Crystallization behavior and magnetic properties of Cu-containing Fe–Cr–Mo–Ga–P–C–B alloys

Abstract

Multicomponent Fe65.5Cr4Mo4Ga4P12C5B5.5 amorphous alloy is known to have good soft magnetic properties combined with large glass-forming ability. Searching for a nanocrystalline structure that could improve its magnetic properties, Cr and Mo were partially substituted by Cu. The devitrification process of Cu-containing alloys shows an additional broad crystallization event that can be described by an Avrami law, with an exponent close to unity, typical for nanocrystallization phenomena.
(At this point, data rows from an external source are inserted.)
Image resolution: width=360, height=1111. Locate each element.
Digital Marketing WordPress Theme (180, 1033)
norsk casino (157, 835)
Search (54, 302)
The microstructure of the nanocrystalline alloys consists of Fe(Ga) nanocrystals with a mean grain size of 5–10nm embedded in an amorphous matrix. The maximum crystalline volume fraction achieved at the end of the nanocrystallization process was found to be of around 20% and for alloys with high Cu content a number of crystals of larger size (∼40nm) were observed. The combined use of x-ray diffraction and Mössbauer spectrometry allowed to estimate the compositions of both the nanocrystalline grains and the amorphous residual phase of nanocrystalline alloys. The complex hyperfine structure of the studied alloys at the end of the nanocrystallization process was characterized.